For executives, the practical question is not whether AI is impressive. It is where AI can improve decisions, reduce friction, increase responsiveness, and help teams perform work that is currently slow, inconsistent, or difficult to scale.
Relevance comes from redesigning the work
AI can draft, summarize, compare, classify, and synthesize at a speed that changes the economics of information work. But attaching a tool to an unchanged workflow rarely produces the full benefit. Leaders need to understand how the work is performed, where judgment enters, which information is authoritative, and what a better outcome would look like.
The executive role is to frame that redesign. Which steps require expertise? Which steps are repetitive? Where is information lost between functions? Where could an AI-assisted process improve quality while preserving accountability?
Use AI to extend judgment
The strongest leaders will not delegate their thinking to a model. They will use AI to inspect more evidence, test assumptions, consider alternatives, and prepare better questions. The human remains accountable for context, tradeoffs, relationships, and decisions.
- Ask AI to organize evidence before asking it for a recommendation.
- Make source authority and uncertainty visible.
- Use comparison and critique to improve decisions, not only generation to save time.
- Keep consequential approvals with the people who own the result.
- Measure whether the workflow improves, not how often the tool is opened.
AI should increase the value of experienced judgment.
The opportunity is not to remove expertise from the process. It is to help experienced people apply that expertise across more information and more decisions.

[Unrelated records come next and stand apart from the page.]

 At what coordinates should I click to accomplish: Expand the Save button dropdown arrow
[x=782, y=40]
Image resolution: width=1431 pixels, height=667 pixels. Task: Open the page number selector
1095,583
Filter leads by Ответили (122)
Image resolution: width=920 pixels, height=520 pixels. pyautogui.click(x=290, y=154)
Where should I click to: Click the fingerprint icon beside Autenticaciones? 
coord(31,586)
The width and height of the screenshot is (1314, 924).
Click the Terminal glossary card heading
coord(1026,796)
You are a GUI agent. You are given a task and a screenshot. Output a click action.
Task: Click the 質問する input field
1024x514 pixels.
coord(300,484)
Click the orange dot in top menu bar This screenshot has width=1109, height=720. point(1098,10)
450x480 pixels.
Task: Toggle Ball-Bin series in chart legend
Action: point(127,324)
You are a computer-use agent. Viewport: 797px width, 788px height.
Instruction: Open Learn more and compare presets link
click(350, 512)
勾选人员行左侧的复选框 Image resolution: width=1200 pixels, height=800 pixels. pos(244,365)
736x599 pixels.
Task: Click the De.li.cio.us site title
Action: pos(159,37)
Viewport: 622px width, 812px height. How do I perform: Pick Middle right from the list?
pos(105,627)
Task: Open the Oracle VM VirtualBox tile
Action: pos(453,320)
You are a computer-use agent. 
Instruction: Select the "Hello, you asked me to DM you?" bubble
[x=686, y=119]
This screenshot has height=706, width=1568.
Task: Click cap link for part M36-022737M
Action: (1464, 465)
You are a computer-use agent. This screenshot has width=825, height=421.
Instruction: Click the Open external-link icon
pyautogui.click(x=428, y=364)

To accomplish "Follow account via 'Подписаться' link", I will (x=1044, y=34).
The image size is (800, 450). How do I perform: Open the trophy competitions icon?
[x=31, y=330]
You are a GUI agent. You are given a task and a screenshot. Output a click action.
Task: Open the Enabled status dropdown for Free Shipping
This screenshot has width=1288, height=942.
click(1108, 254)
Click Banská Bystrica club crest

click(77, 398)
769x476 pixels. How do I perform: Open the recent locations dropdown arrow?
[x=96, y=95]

Begin with contained, meaningful work
Broad mandates to "use AI" create activity without clarity. A stronger starting point is a bounded workflow that matters to the business: preparing an operating review, comparing contract terms, synthesizing customer feedback, investigating a variance, or turning fragmented project information into an executive decision brief.
The workflow should be important enough to learn from but contained enough to evaluate responsibly. Leaders can then inspect the output, identify data and governance requirements, and decide whether the approach deserves broader adoption.
Make adoption an operating question
AI adoption is not only a technology decision. It changes how work moves, how people exercise judgment, and how leaders evaluate quality. That makes executive alignment, process ownership, security, privacy, and change management part of the implementation.
Technology teams should provide guardrails and reliable tools. Functional leaders should own the workflow and the business outcome. Executives should make the tradeoffs visible and establish where experimentation is encouraged and where stronger controls are required.
Stay curious and accountable
The leaders who stay relevant will be the ones who learn to ask better questions, redesign workflows around better information, and use AI to strengthen the capabilities that matter to the business. That requires curiosity without hype and experimentation without abandoning accountability.